Databricks Ecosystem Deep Dive - Open Source Foundations and Governance

“Databricks looks like an all-in-one platform for data ingestion, storage, analytics, ML, and governance – but under the hood it’s powered by well-known open source projects.”

This post looks at Databricks not just as a “managed Spark service”, but as a unified data & AI platform built on top of open source.
We’ll also cover data governance (especially Unity Catalog) and how Databricks works together with dbt rather than replacing it.

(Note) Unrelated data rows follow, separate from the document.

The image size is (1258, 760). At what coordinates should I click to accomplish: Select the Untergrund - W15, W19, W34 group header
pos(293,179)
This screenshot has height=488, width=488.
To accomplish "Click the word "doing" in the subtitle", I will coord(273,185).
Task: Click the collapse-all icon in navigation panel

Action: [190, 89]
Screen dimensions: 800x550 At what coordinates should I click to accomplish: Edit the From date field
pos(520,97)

📚 Big Picture: Layered View of the Databricks Platform

It’s easiest to understand Databricks by looking at it layer by layer.

User Layer (User & Tools)
 ├─ Notebooks, Dashboards, SQL Editor
 ├─ Databricks SQL / Databricks Workflows
 ├─ Partner tools: dbt, Power BI, Tableau, Looker, Fivetran, Airflow, etc.
 └─ REST / SDK / JDBC / ODBC

Engine & Runtime Layer
 ├─ Apache Spark (optimized in Databricks Runtime)
 ├─ Photon (C++ vectorized query engine, commercial)
 ├─ ML Runtime (Spark + curated ML libraries)
 └─ Databricks Model Serving / Vector Search

Storage & Metadata Layer
 ├─ Delta Lake (open source table format)
 ├─ Unity Catalog (catalog, permissions, lineage – now open source)
 └─ Cloud storage (S3, ADLS, GCS, etc.)

Orchestration & Quality Layer
 ├─ Databricks Workflows (job / pipeline scheduling)
 ├─ Delta Live Tables / Lakeflow (declarative pipelines, data quality)
 └─ Integration with dbt, Airflow, Dagster and others

ML & MLOps Layer
 ├─ MLflow (experiments, models, registry – open source)
 ├─ Feature Store, AutoML
 └─ Model Serving, Monitoring

Now let’s see which open source projects power each layer, and what Databricks adds on top.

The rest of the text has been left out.